Would you set down all of the entries below exactly as they stand?

────────────────────

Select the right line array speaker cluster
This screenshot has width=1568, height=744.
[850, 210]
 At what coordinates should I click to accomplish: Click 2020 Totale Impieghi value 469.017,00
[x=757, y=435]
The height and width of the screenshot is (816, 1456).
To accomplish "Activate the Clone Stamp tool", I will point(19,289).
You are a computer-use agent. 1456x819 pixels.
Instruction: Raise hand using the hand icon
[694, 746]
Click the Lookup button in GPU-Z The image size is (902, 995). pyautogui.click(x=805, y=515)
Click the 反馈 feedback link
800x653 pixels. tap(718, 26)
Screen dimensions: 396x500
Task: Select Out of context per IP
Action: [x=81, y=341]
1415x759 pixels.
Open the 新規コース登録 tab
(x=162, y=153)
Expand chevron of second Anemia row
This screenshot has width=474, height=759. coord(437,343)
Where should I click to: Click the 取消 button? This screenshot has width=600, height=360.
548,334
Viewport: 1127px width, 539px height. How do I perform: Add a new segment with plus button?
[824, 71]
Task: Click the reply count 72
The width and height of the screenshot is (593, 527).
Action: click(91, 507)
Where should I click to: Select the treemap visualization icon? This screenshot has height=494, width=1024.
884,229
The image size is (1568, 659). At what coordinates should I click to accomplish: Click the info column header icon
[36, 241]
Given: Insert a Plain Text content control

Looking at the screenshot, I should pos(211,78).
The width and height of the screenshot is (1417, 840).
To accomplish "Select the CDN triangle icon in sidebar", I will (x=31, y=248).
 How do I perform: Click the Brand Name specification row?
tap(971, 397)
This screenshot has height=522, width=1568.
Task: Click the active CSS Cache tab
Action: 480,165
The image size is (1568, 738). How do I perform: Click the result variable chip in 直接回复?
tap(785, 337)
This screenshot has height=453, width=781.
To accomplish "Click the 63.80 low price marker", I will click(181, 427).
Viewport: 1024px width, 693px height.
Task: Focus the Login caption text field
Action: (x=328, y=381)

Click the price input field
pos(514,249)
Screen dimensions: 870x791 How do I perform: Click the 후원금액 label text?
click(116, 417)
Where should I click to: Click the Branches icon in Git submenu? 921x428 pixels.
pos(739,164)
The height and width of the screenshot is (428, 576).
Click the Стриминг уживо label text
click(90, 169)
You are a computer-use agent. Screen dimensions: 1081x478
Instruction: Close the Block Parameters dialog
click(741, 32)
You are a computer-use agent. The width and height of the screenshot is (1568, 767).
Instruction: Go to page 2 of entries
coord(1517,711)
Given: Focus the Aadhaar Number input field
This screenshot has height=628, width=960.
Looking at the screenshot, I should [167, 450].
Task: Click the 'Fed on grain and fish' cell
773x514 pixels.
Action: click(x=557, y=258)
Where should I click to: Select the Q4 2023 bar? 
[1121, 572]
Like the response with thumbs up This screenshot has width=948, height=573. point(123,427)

────────────────────

» **Answer to the exercise**
Select the right line array speaker cluster
This screenshot has width=1568, height=744.
[850, 210]
 At what coordinates should I click to accomplish: Click 2020 Totale Impieghi value 469.017,00
[x=757, y=435]
The height and width of the screenshot is (816, 1456).
To accomplish "Activate the Clone Stamp tool", I will point(19,289).
You are a computer-use agent. 1456x819 pixels.
Instruction: Raise hand using the hand icon
[694, 746]
Click the Lookup button in GPU-Z The image size is (902, 995). pyautogui.click(x=805, y=515)
Click the 反馈 feedback link
800x653 pixels. tap(718, 26)
Screen dimensions: 396x500
Task: Select Out of context per IP
Action: [x=81, y=341]
1415x759 pixels.
Open the 新規コース登録 tab
(x=162, y=153)
Expand chevron of second Anemia row
This screenshot has width=474, height=759. coord(437,343)
Where should I click to: Click the 取消 button? This screenshot has width=600, height=360.
548,334
Viewport: 1127px width, 539px height. How do I perform: Add a new segment with plus button?
[824, 71]
Task: Click the reply count 72
The width and height of the screenshot is (593, 527).
Action: click(91, 507)
Where should I click to: Select the treemap visualization icon? This screenshot has height=494, width=1024.
884,229
The image size is (1568, 659). At what coordinates should I click to accomplish: Click the info column header icon
[36, 241]
Given: Insert a Plain Text content control

Looking at the screenshot, I should pos(211,78).
The width and height of the screenshot is (1417, 840).
To accomplish "Select the CDN triangle icon in sidebar", I will (x=31, y=248).
 How do I perform: Click the Brand Name specification row?
tap(971, 397)
This screenshot has height=522, width=1568.
Task: Click the active CSS Cache tab
Action: 480,165
The image size is (1568, 738). How do I perform: Click the result variable chip in 直接回复?
tap(785, 337)
This screenshot has height=453, width=781.
To accomplish "Click the 63.80 low price marker", I will click(181, 427).
Viewport: 1024px width, 693px height.
Task: Focus the Login caption text field
Action: (x=328, y=381)

Click the price input field
pos(514,249)
Screen dimensions: 870x791 How do I perform: Click the 후원금액 label text?
click(116, 417)
Where should I click to: Click the Branches icon in Git submenu? 921x428 pixels.
pos(739,164)
The height and width of the screenshot is (428, 576).
Click the Стриминг уживо label text
click(90, 169)
You are a computer-use agent. Screen dimensions: 1081x478
Instruction: Close the Block Parameters dialog
click(741, 32)
You are a computer-use agent. The width and height of the screenshot is (1568, 767).
Instruction: Go to page 2 of entries
coord(1517,711)
Given: Focus the Aadhaar Number input field
This screenshot has height=628, width=960.
Looking at the screenshot, I should [167, 450].
Task: Click the 'Fed on grain and fish' cell
773x514 pixels.
Action: click(x=557, y=258)
Where should I click to: Select the Q4 2023 bar? 
[1121, 572]
Like the response with thumbs up This screenshot has width=948, height=573. point(123,427)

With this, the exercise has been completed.